In our daily work as we deal with bicycle safety, technology and user manuals we come across lots of safety risks. The most frequent ones are published in articles of the leading German special-interest magazines TOUR – Europas Rennrad-Magazin Nr. 1, BIKE – Das Mountainbike Magazin Europas Nr. 1 and E-Bike – Das Pedelec-Magazin to make this information important for the sector accessible to a wider public.
For many years now the Eurobike Show Daily accompanying the annual international Eurobike Show has given us the opportunity to publish our perspective on major developments in the cycle industry in full-page articles.
We also speak regularly in independent lectures about all topics relating to bicycle technology and bicycle market. In addition, we are regularly cited by further special-interest magazines or trade journals as well as more and more by radio and television and in their media reports, which shows us that we are completely right with our information. The section NEWS informs you about the latest news from our specialist fields. The reports and publications of this section are listed chronologically or according to topics of interest.
Ever heard about the locker or cabinet test? No? One of my colleagues at the German FREERIDE magazine likes to mention it as negative example when it comes to testing things. If one tested for example TV sets with the locker test, it would look like that: Take the TV sets to be tested and let them fall down the locker one after the other. The result: All TV sets get broken. Although there can be no doubting the result, the findings are for the use in practice utter nonsense.
In the case of component tests, as in our case handlebars and stems, a practice or field test cannot supply findings relating to the durability. It is extremely difficult to standardize test rides and the time factor would put a spoke in our wheel. Bringing our complete test field comprising 21 handlebar/stem-combinations, three items of each (to detect material deviations), to the limits would take decades.

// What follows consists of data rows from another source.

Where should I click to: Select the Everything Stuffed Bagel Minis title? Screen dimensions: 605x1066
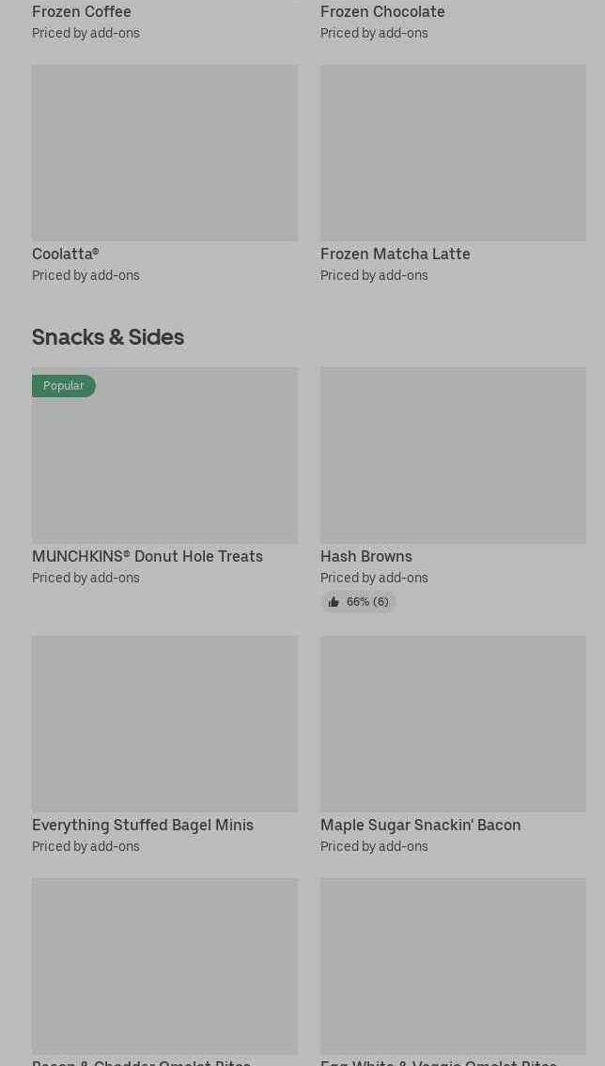pos(143,825)
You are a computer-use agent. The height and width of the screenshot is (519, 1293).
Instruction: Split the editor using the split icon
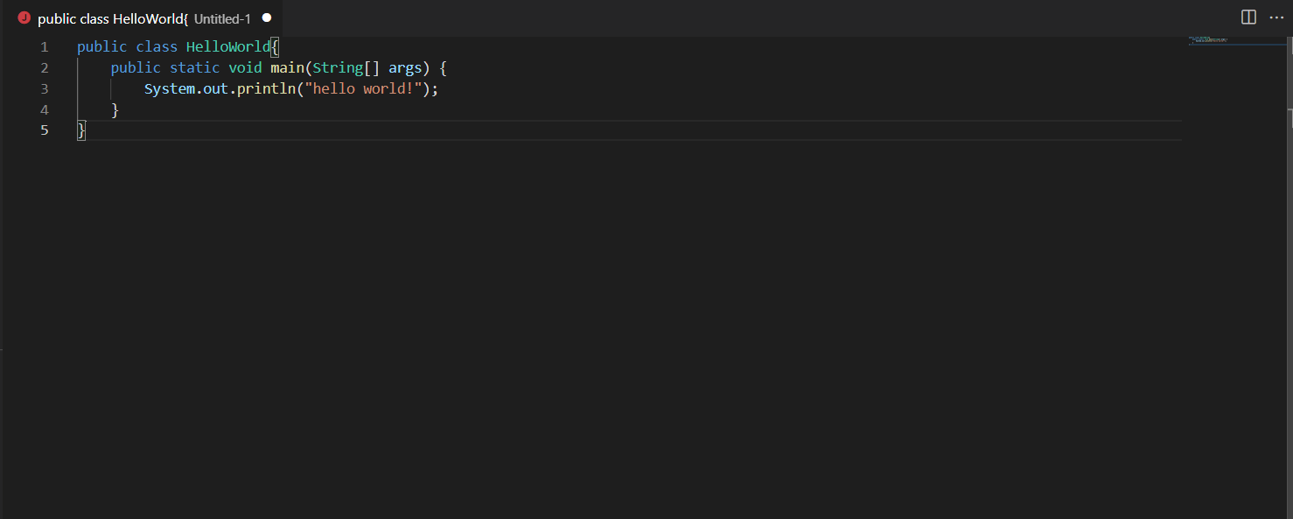tap(1248, 17)
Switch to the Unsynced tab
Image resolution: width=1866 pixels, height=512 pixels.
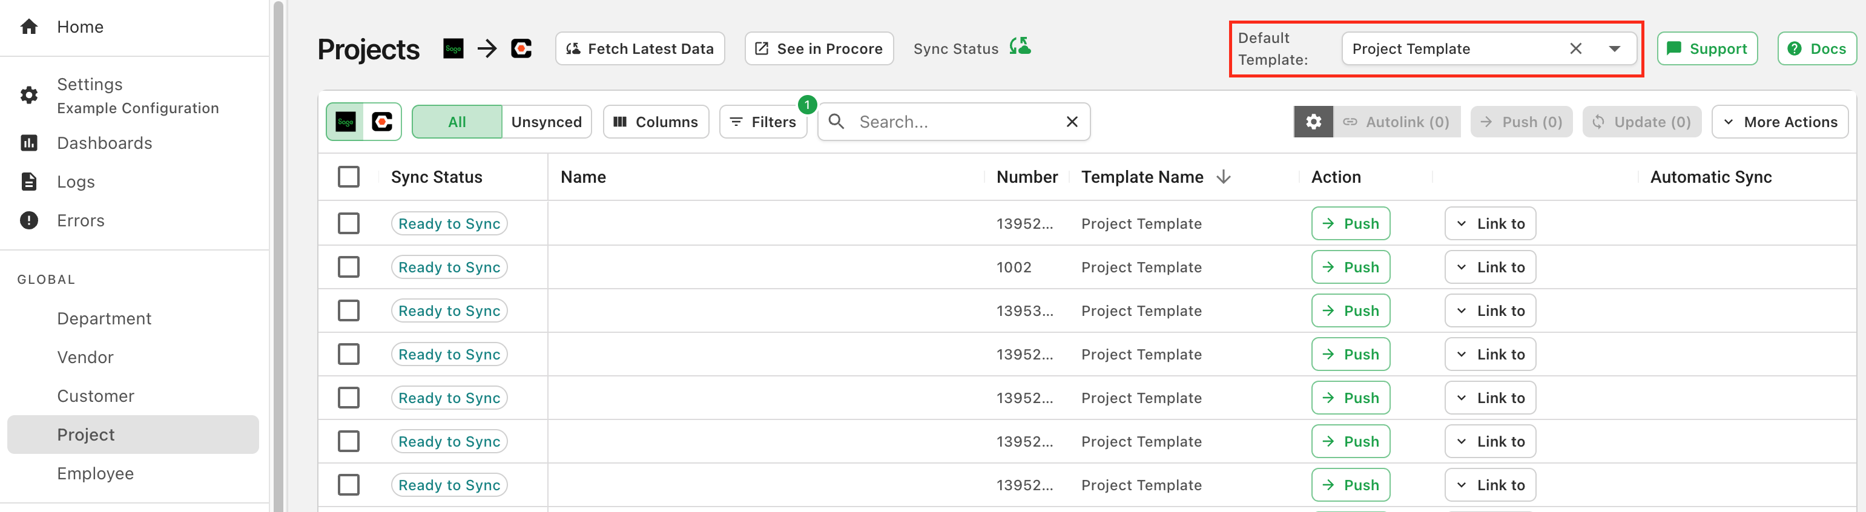coord(545,122)
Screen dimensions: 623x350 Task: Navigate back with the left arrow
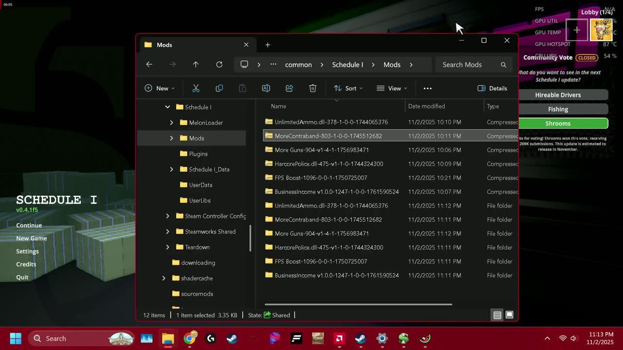tap(149, 65)
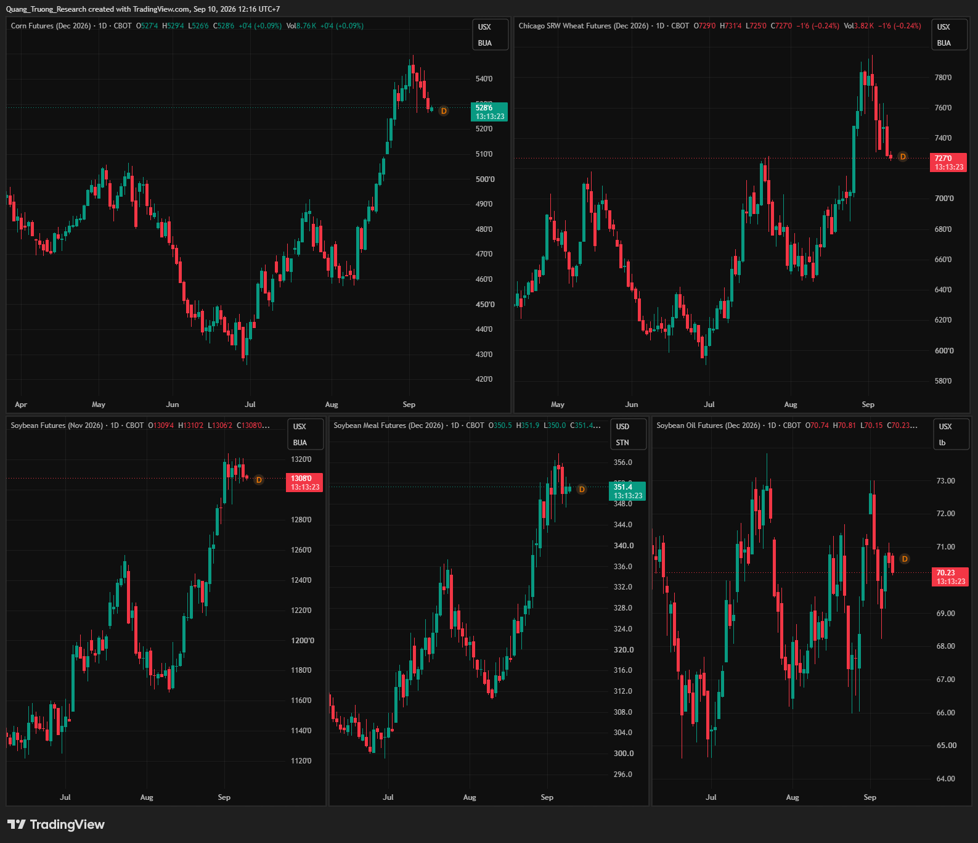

With our two test fields (cross-country trail: handlebar width 725-760 mm and all mountain-enduro/downhill 770-815 mm) we therefore have to rely on the test stands of the independent test institute Zedler in Ludwigsburg, whcih can test handlebars in fast motion. Compared to the past test in BIKE 5/14 we did not change the established test procedure. First, a handlebar/stem-combination had to pass the ISO 4210:2015 test. Rather a show then a real hurdle, as weight and assembly of the loads have not much to do with reality.

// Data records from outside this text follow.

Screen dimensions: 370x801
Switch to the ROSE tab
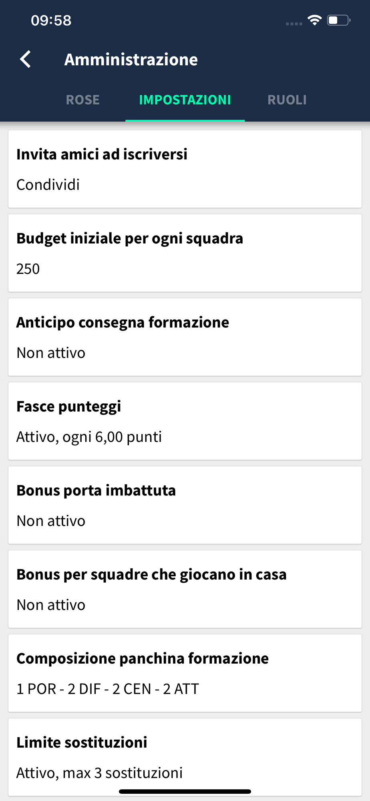pos(82,100)
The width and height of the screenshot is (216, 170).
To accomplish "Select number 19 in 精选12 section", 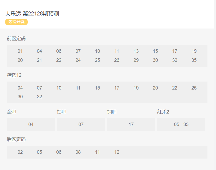I will tap(136, 88).
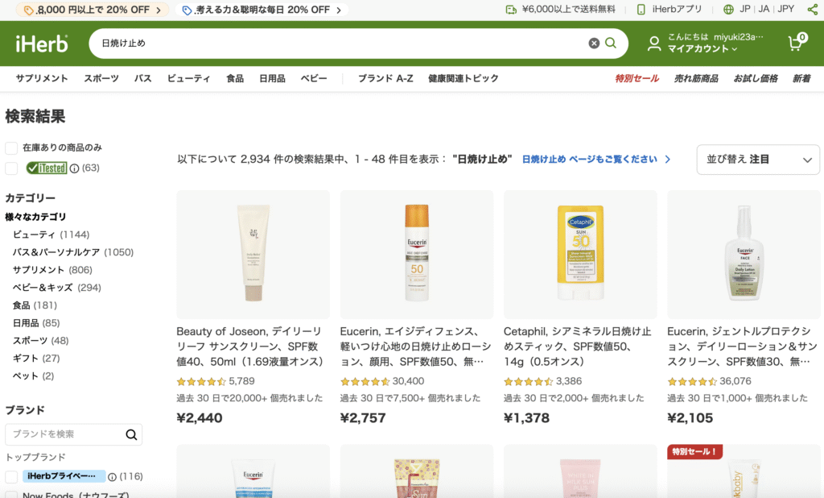
Task: Check the iHerb private brand checkbox
Action: coord(11,476)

THESE ARE THE TESTING METHODS OF BIKE
Our handlebar/stem-combinations were tested in accordance with both test standards ISO 4210:2015 and ADVANCED PLUS at the independent test institute Zedler. Three samples per manufacturer were tested to cover the series deviations. The final judgement is based on safety and weight.

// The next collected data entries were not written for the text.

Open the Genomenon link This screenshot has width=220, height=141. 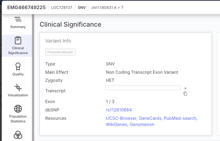tap(142, 125)
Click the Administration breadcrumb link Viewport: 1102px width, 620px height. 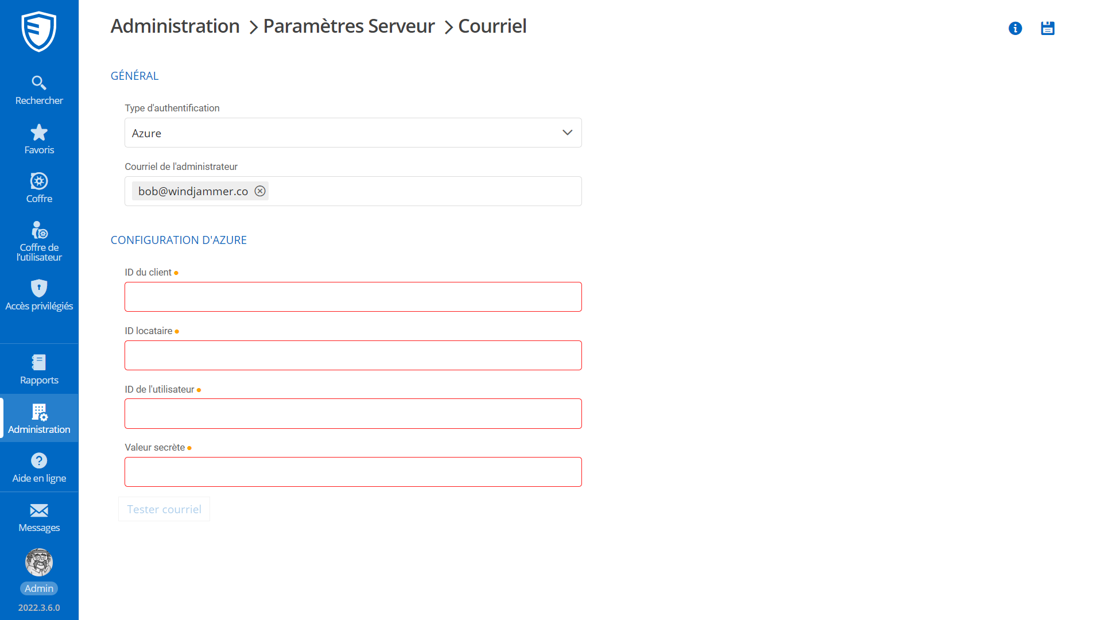pyautogui.click(x=175, y=26)
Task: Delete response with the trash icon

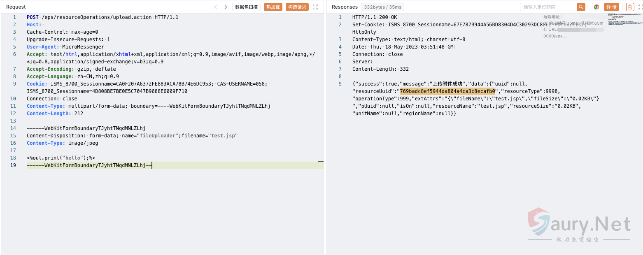Action: (630, 7)
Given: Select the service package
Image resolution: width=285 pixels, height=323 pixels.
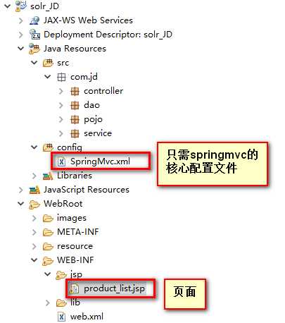Looking at the screenshot, I should (98, 133).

The prelude to the test marathon was the ISO test. Contrary to the test conducted four years ago none of the brand manufacturers failed at this small hurdle. Then thetest samples still sound from the ISO test as well as two further samples per manufacturer had to pass the Advanced Plus test of the Zedler institute. The finely mixed multiload test is based on extensive real data and comprises different test blocks. For the best practice-oriented simulation possible fittings, such as brake levers, were mounted according to the manufacturers’ specifications. The loads of the Advanced Plus test are divided in in-phase and out-of-phase situations with various forces. Every 4000 load cycles were followed by four high out-of-phase loads simulating hard landings or falls. The test ended at 250000 load cycles, because from this value on handlebars are considered safe even in long-term, hard use.